Hey, so, uh, this thing happened in McKinney, Texas. It’s pretty ugly. Really, really pretty ugly.
Ugly things like this don’t have to involve guns. One of my friends pointed me to this story in New York Magazine from a few years back. People can be pretty awful to one another:
Jenny Tsai, a student who was elected president of her class at the equally competitive New York public school Hunter College High School, remembers frequently hearing that “the school was becoming too Asian, that they would be the downfall of our school.” A couple of years ago, she revisited this issue in her senior thesis at Harvard, where she interviewed graduates of elite public schools and found that the white students regarded the Asians students with wariness. (She quotes a music teacher at Stuyvesant describing the dominance of Asians: “They were mediocre kids, but they got in because they were coached.”)
Real nice, guys.
I think the short version is “we’re all striving for these accomplishments, but when people who aren’t white achieve them, it’s a bad thing.” Got it.

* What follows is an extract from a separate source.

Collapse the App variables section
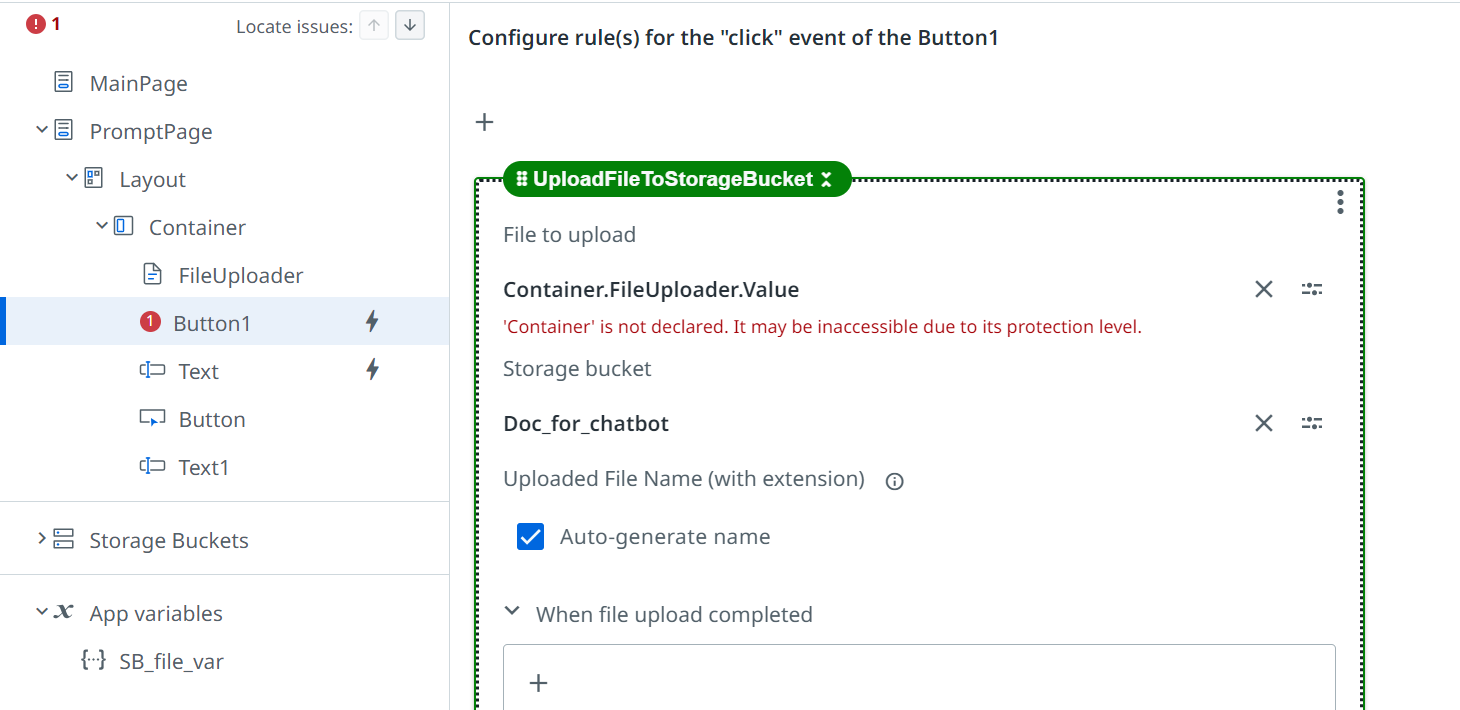The image size is (1460, 710). 42,612
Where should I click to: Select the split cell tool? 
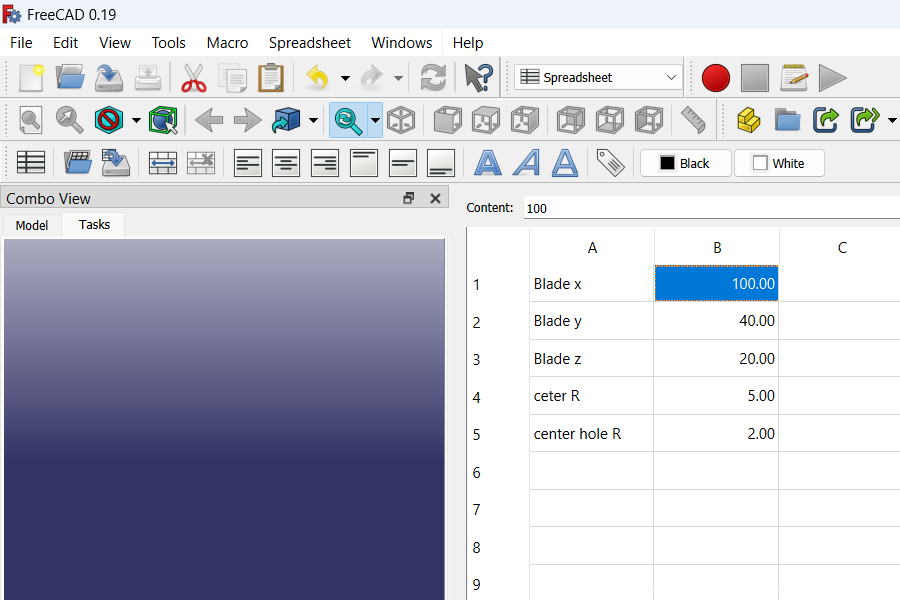(x=200, y=161)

Ah, but there’s more from the New York Magazine piece:
In 2005, The Wall Street Journal reported on “white flight” from a high school in Cupertino, California, that began soon after the children of Asian software engineers had made the place so brutally competitive that a B average could place you in the bottom third of the class.

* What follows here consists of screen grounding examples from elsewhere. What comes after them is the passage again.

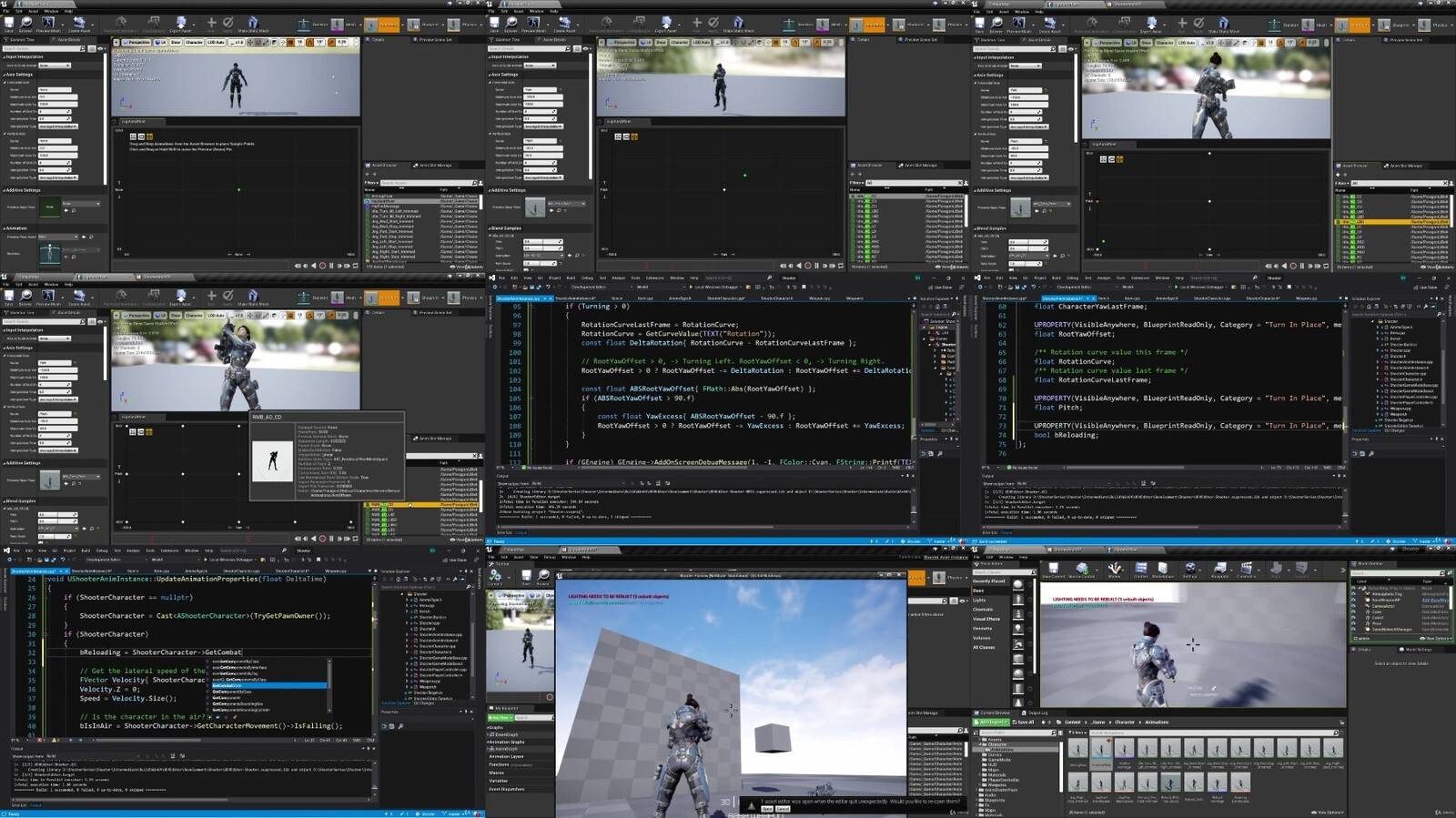Select the Lights category in Place Actors
Screen dimensions: 1456x818
(979, 600)
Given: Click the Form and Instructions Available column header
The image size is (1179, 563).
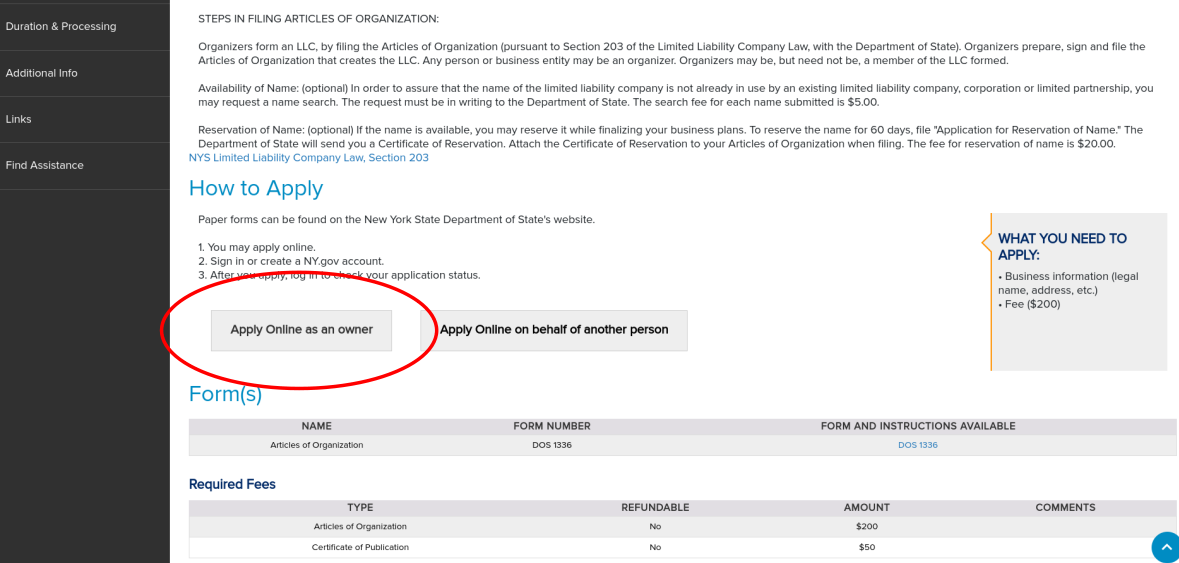Looking at the screenshot, I should pyautogui.click(x=917, y=426).
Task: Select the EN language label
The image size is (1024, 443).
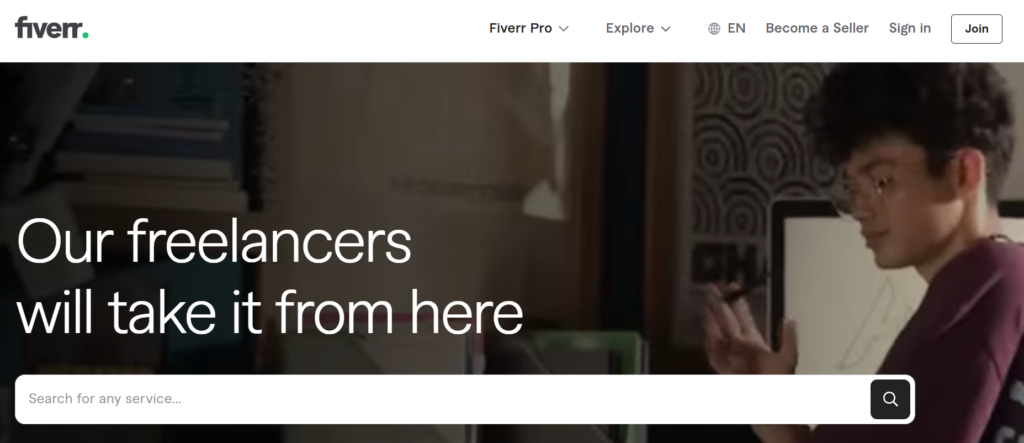Action: tap(736, 28)
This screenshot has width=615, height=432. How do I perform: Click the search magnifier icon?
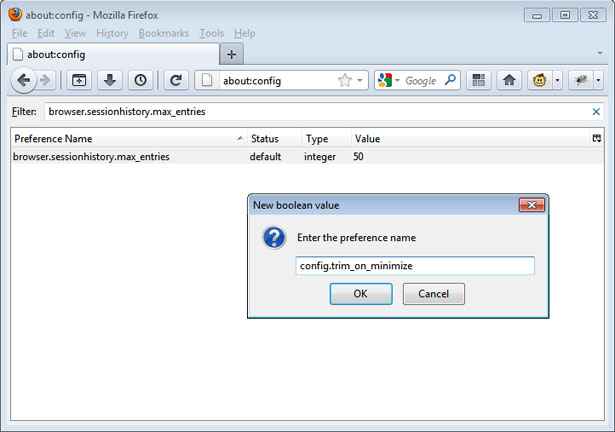click(450, 81)
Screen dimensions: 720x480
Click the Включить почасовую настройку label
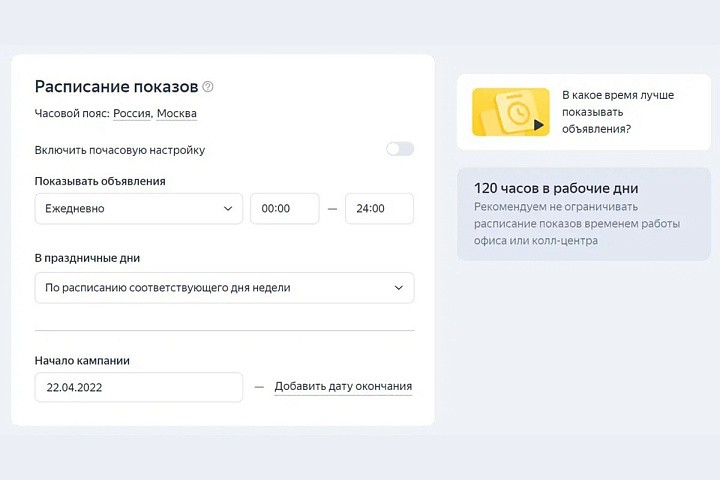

See? Look! Downfall of the school, just like the racists warned us would happen! It’s a damn shame.
Here’s the worst part:
Colleges have a way of correcting for this imbalance: The Princeton sociologist Thomas Espenshade has calculated that an Asian applicant must, in practice, score 140 points higher on the SAT than a comparable white applicant to have the same chance of admission. This is obviously unfair to the many qualified Asian individuals who are punished for the success of others with similar faces. Upper-middle-class white kids, after all, have their own elite private schools, and their own private tutors, far more expensive than the cram schools, to help them game the education system.”